Учитывая то, что вакантный период был насыщен событиями, следовало бы предпочесть «сценарий» Ипатьевской летописи. В его рамках можно предположить, что киевляне обратились к Мономаху только по истечении девятидневного траура, во время которого тело Святополка было доставлено в Киев из Вышгорода и погребено в церкви Архангела Михаила, а в течение следующих пяти или шести дней сначала одна, а затем другая киевская делегация добиралась до Мономаха и вели с ним переговоры, убеждая как можно скорее прибыть в Киев. Однако безоговорочному принятию такого «сценария» событий препятствует тот факт, что в поздних копиях Ипатьевского списка (Хлебниковском списке XVI в. и Погодинском списке XVII в.), говорится, что «совет» киевлян состоялся не на «десятый день» после смерти Святополка, а «в 17-й день» апреля месяца, так что гипотетически нельзя исключать вероятность того, что в данном случае мы можем иметь дело с опиской переписчика, допустить которую не составляло большого труда, учитывая тот факт, что цифры обозначались в древнерусских текстах буквенными комбинациями.

Не менее запутанным остается вопрос о мерах, предпринятых Владимиром Мономахом после вокняжения в Киеве. Сохранился документ, известный как «Устав Владимира Всеволодовича», читающийся в составе так называемой Пространной Русской правды (ст. 53), появление которого еще дореволюционные исследователи связывали с киевскими событиями 1113 г.

В «преамбуле» документа сообщалось следующее: «…по Святополке, созвав дружину свою на Берестовом, — Ратибора, киевского тысяцкого, Прокопия, тысяцкого белгородского, Станислава, переяславского тысяцкого, Нажира, Мирослава, Иванка Чудиновича, мужа Олега, — и установили брать до третьего реза, если кто возьмет куны в треть; если кто возьмет 2 реза, [после] того ему [можно] взять исто; если же возьмет три реза, то исто ему не взять» {219}.

Выражаясь современным языком, данные нормы были призваны урегулировать порядок погашения процентов по кредитам, однако интерпретация этих норм имеет в исторической литературе значительные расхождения. По М.Н. Тихомирову, «Устав» регулировал порядок взимания «третного процента» («если кто возьмет куны в треть») — то есть процента за третью часть года. Позднее И.Я. Фрояновым было высказано предположение о тождестве «третного» и годового процента {220}.

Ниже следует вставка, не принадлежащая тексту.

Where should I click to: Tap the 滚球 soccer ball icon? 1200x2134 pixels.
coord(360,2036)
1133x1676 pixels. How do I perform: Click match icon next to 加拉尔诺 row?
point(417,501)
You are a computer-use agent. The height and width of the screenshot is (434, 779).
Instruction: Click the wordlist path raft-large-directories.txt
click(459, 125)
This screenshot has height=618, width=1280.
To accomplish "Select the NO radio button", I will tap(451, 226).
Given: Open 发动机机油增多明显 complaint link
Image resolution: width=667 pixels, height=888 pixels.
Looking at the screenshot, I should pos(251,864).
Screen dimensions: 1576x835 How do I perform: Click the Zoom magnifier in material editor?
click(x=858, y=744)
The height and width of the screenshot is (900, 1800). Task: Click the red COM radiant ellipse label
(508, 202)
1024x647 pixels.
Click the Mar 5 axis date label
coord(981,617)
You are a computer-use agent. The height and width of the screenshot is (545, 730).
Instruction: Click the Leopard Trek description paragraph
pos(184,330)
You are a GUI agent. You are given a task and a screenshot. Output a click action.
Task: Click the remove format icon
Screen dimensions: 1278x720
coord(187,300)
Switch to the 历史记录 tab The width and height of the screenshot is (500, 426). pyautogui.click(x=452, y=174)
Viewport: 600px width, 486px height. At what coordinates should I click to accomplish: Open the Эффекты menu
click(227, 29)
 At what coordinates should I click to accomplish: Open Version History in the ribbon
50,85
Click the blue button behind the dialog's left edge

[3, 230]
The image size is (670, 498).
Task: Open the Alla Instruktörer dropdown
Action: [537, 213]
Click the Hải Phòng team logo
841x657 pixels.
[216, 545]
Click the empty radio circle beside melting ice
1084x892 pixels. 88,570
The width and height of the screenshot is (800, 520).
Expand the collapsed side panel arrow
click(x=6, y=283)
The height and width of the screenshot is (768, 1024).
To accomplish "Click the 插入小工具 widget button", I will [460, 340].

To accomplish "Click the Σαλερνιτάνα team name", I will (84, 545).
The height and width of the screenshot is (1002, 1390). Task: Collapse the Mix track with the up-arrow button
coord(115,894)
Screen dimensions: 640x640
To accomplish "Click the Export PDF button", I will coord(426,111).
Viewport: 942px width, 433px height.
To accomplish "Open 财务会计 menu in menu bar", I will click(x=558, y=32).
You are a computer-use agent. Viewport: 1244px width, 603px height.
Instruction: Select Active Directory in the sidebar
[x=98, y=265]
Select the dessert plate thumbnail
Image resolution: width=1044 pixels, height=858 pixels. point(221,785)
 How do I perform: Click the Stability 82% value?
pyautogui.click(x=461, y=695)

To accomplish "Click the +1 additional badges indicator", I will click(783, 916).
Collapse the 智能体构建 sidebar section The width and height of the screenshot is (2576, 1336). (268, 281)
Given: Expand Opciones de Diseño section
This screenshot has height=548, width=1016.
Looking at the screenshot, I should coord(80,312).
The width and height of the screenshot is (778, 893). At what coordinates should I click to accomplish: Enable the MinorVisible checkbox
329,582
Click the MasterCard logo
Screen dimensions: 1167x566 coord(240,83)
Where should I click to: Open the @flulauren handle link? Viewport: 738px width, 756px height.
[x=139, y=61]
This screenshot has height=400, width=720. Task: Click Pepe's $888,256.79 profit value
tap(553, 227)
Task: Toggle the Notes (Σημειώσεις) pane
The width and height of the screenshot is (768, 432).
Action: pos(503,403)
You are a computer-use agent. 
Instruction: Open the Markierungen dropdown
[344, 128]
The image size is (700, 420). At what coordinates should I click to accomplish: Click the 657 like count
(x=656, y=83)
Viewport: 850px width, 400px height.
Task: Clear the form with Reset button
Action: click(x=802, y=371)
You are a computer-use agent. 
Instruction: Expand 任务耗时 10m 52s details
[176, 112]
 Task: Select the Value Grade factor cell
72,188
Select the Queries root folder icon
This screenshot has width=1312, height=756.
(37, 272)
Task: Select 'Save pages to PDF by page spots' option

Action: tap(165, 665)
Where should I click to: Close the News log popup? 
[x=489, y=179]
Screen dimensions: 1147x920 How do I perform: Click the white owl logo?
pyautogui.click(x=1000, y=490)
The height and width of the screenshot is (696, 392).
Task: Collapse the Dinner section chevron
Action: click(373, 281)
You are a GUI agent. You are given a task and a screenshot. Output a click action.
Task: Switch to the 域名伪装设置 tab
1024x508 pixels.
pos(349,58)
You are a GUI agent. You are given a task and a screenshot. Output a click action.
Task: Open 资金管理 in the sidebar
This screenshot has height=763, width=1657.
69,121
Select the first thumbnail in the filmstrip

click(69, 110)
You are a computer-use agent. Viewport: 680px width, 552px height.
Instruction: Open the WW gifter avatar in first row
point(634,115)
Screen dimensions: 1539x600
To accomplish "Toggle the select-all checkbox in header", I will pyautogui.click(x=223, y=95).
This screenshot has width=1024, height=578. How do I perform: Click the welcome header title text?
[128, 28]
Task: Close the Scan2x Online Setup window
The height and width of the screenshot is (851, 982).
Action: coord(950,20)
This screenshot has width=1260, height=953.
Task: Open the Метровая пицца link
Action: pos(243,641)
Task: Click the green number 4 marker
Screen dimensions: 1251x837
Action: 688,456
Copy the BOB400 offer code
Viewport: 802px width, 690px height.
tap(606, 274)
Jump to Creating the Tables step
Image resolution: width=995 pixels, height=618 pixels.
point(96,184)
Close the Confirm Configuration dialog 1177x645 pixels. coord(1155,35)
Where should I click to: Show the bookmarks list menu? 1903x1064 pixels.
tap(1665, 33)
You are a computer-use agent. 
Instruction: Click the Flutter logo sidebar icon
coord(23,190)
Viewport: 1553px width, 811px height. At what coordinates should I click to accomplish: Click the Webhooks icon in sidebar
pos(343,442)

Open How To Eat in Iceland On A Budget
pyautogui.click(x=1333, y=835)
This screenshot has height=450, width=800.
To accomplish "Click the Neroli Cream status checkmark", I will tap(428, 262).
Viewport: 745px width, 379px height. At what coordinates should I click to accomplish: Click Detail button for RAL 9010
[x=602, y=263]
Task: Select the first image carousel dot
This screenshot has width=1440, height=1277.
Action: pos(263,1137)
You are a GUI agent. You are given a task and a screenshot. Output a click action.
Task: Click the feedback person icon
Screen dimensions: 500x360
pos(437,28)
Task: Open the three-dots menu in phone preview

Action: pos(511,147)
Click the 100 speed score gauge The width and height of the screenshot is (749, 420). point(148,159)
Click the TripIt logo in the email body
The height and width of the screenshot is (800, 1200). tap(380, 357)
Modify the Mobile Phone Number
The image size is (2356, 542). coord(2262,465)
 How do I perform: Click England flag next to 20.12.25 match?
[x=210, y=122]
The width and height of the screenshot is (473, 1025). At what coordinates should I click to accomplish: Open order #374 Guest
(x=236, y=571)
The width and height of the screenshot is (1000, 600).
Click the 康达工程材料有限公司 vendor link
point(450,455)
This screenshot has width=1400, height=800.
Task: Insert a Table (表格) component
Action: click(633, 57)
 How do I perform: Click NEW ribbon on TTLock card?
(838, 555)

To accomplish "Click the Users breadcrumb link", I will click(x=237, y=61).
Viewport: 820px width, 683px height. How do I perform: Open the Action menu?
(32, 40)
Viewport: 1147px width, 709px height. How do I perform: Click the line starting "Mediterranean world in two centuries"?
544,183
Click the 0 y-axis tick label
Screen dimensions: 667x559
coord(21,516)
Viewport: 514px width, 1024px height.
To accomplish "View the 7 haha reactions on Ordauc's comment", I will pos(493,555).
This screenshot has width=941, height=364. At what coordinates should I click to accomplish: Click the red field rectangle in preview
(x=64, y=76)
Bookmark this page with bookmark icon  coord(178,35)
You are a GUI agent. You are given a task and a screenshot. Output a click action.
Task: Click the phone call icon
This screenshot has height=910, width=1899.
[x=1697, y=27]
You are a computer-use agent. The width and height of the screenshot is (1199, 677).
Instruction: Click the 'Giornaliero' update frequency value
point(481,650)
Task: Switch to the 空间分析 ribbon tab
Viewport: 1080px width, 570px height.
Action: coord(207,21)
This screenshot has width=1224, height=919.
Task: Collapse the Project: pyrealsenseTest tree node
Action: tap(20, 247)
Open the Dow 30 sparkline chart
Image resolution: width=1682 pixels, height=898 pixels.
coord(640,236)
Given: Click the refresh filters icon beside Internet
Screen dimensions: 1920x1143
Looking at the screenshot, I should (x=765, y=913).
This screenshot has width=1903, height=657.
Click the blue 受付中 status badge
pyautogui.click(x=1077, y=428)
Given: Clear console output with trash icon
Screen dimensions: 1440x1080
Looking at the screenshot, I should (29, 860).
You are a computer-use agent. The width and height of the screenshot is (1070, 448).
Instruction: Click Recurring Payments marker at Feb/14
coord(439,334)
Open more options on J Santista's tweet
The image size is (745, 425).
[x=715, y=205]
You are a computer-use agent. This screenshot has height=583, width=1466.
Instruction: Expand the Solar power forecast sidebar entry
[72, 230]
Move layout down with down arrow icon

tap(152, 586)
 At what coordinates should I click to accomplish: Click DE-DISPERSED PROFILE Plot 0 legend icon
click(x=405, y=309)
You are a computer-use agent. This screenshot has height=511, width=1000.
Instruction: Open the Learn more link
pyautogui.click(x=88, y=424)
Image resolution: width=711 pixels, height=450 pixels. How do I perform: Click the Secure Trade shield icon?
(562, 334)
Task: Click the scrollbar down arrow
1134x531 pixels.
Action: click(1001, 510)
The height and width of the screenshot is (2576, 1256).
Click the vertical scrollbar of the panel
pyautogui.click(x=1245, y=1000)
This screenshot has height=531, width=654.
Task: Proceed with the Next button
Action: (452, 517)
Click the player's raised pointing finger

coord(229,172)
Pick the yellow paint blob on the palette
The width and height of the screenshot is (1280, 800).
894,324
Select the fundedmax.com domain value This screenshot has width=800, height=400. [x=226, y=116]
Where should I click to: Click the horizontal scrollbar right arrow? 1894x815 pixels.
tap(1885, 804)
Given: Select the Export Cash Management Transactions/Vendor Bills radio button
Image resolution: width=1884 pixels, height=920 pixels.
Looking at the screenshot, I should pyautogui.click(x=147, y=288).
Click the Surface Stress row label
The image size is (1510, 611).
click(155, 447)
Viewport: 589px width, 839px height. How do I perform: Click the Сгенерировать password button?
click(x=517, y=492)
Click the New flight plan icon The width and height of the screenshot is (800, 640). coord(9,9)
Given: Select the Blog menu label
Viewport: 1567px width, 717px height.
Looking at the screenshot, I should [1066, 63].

При расчетах исследователи обычно исходят из формулы В.О. Ключевского, предполагавшей, что величина «реза» в том случае, если «куны» брались «в треть», составляла 50 процентов годовых. Так, «2 реза» следовало бы считать за 100 процентов, после получения которых кредитор сохранял право на взыскание суммы, данной в долг («исто»), а «3 реза» должно считать за 150 процентов — после их получения кредитор терял право на взыскание самого долга {221}. Правда, в следующей статье оговаривалось, что «если кто [установил рез] по 10-ти кун в год на гривну, то того не отменять». Это послабление, по всей видимости, распространялось на тех, кто давал деньги в долг по «фиксированной» ставке, составлявшей 20 процентов годовых (так называемый «законный рез»). Правда, определение конкретной стоимости денежных средств вызывает некоторые затруднения, поскольку в XI в. величина такой денежной единицы, как куна, равнялась 1/25 гривны серебра, а в XII в. — уже 1/50 гривны.